De acordo com o documento, “em caso de discordância insuperável entre o médico e o representante legal, assistente legal ou familiares do paciente menor ou incapaz quanto à terapêutica proposta, o médico deve comunicar o fato às autoridades competentes (Ministério Público, Polícia, Conselho Tutelar etc.), visando o melhor interesse do paciente”.
Na prática, caso a mulher discorde do médico em relação a algum procedimento ligado à gestação, vale a decisão do médico, que pode denunciar a paciente para autoridades.
Portanto, quando é negado às mulheres o direito de tomar decisões sobre os cuidados de saúde, em todo o ciclo reprodutivo, configura-se violação dos direitos humanos, que pode ser imputada aos estados e sistemas de saúde.
Profissionais de saúde têm o dever de respeitar este marco legal e, neste sentido, a resolução do CFM é uma afronta, ao conferir ao profissional médico, em seu artigo 5º, a prerrogativa de não aceitar a recusa terapêutica da paciente.
Isso viola também o Art. 24 do Código de Ética Médica, que veda a este profissional “deixar de garantir ao paciente o exercício do direito de decidir livremente sobre sua pessoa ou seu bem-estar, bem como exercer sua autoridade para limitá-lo”.
Neste particular, a Resolução omite o dever do médico de prestar informações à mulher vítima de violência sexual sobre seu direito ao aborto legal (previsto no art. 128, II, do Código Penal e regulado pela Norma Técnica do Ministério da Saúde).
A resolução dispõe ainda que a “recusa terapêutica manifestada por gestante deve ser analisada na perspectiva do binômio mãe-feto, podendo o ato de vontade da mãe caracterizar abuso de direito dela em relação ao feto”. Conferindo ao médico o direito de se opor à vontade da paciente grávida, este dispositivo contraria o entendimento jurídico prevalente sobre a matéria.
É preciso lembrar a decisão do Supremo Tribunal Federal (STF), em maio de 2008, contra a Ação Direta de Inconstitucionalidade (ADIN 3.510) que pretendia barrar, no Brasil, as pesquisas com células tronco embrionárias. Por 6 votos a 5 foi considerado constitucional o artigo 5.º da Lei de Biossegurança, que autorizava a utilização de células-tronco embrionárias em pesquisa científica.

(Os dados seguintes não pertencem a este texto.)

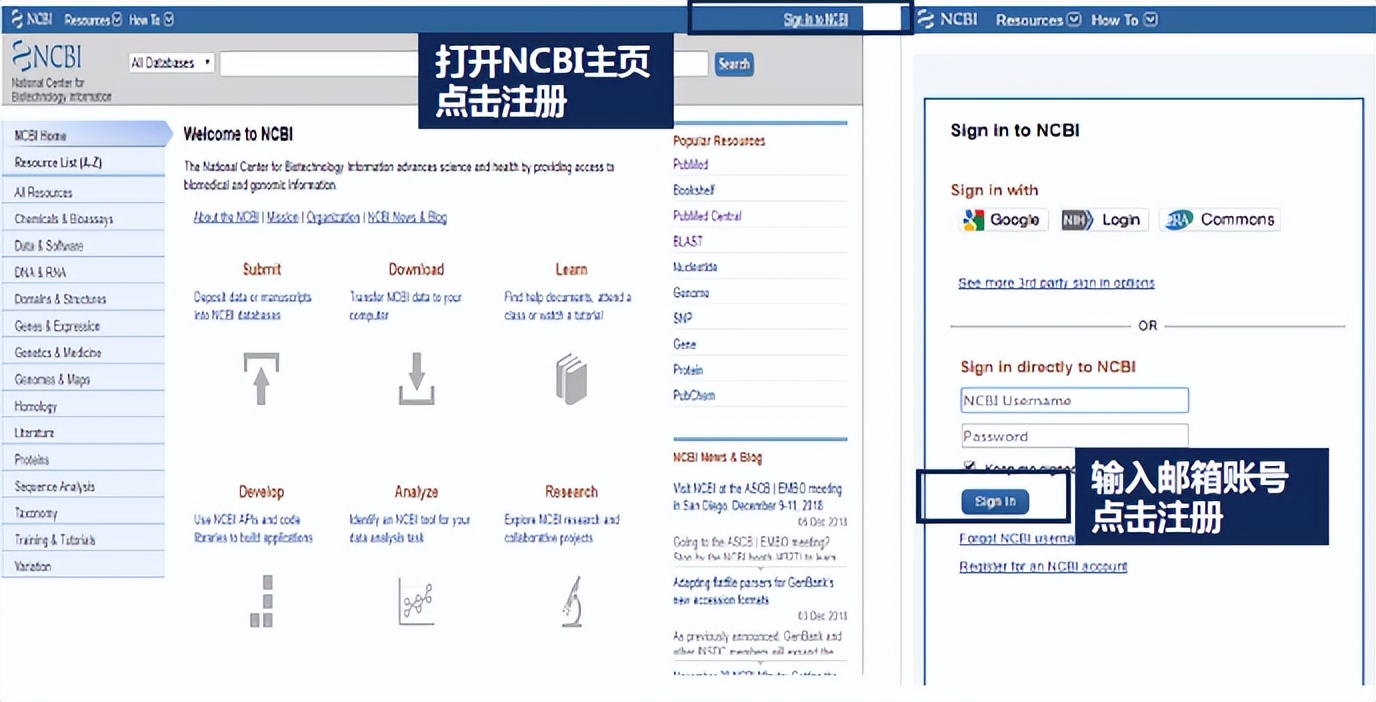This screenshot has height=702, width=1376.
Task: Click the Develop code blocks icon
Action: (x=261, y=603)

Na ocasião, o Supremo se manifestou sobre o conflito entre direitos dos embriões e direitos das mulheres grávidas e, em seu voto, o relator do caso afirmou que o embrião não pode ser enquadrado na categoria de pessoa com titularidade de direitos fundamentais (como o direito à vida), pois estes pertencem às pessoas vivas e nascidas.

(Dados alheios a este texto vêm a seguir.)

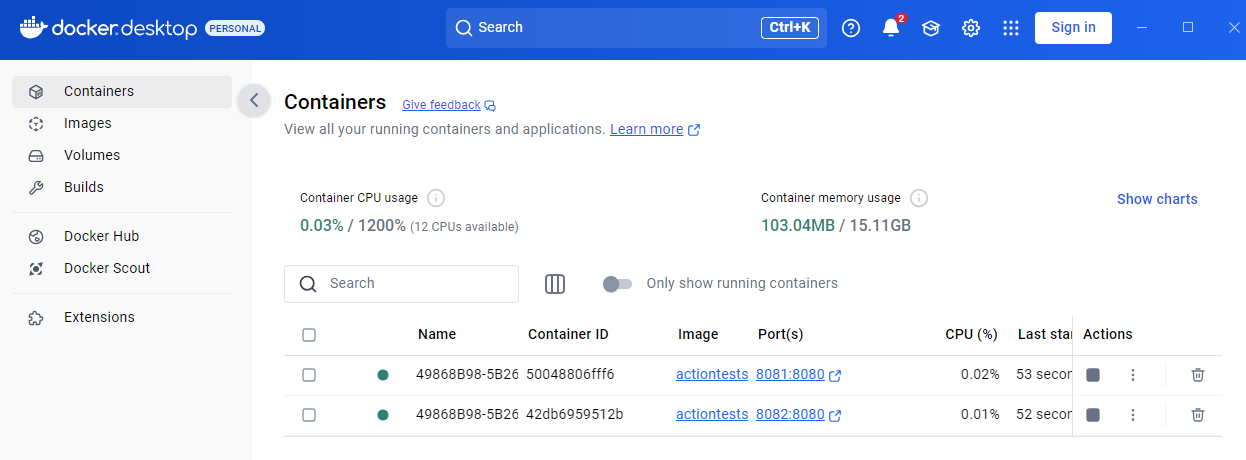This screenshot has width=1246, height=460.
Task: Open the Learning center graduation cap icon
Action: point(931,28)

Ou seja, o conceito de vida humana está revestido de uma dimensão biográfica, além da dimensão meramente biológica. O parâmetro vigente, de acordo com esta decisão do STF, é de que não existe correspondência entre a vida humana e pessoa humana, razão pela qual o embrião e o feto não podem ser classificados como pessoa sujeita de direitos.
Por fim, a resolução também menciona o direito individual do médico à objeção de consciência (Art. 8º) como justificativa para a recusa de prestar assistência. Mas para proteger pacientes do eventual dano que esta recusa possa acarretar, impõem-se limites éticos e legais. Sendo direito individual de quem exerce a profissão, instituições de saúde não estão autorizadas a lançar mão desta prerrogativa para negar às mulheres e adolescentes o acesso à saúde sexual e reprodutiva. O próprio Código de Ética Médica, em seus princípios fundamentais, abre exceção ao direito individual nos casos de ausência de outro médico, urgência ou emergência, ou quando a recusa pode trazer danos à saúde do paciente.
As atenções estão voltadas para esta discussão, que têm sido tema de audiências públicas nas Defensorias Públicas da União de São Paulo, Rio de Janeiro e Brasília, e é preciso que estejam de forma a garantir o direito das mulheres, incluindo respeito à sua autonomia e acesso integral à saúde.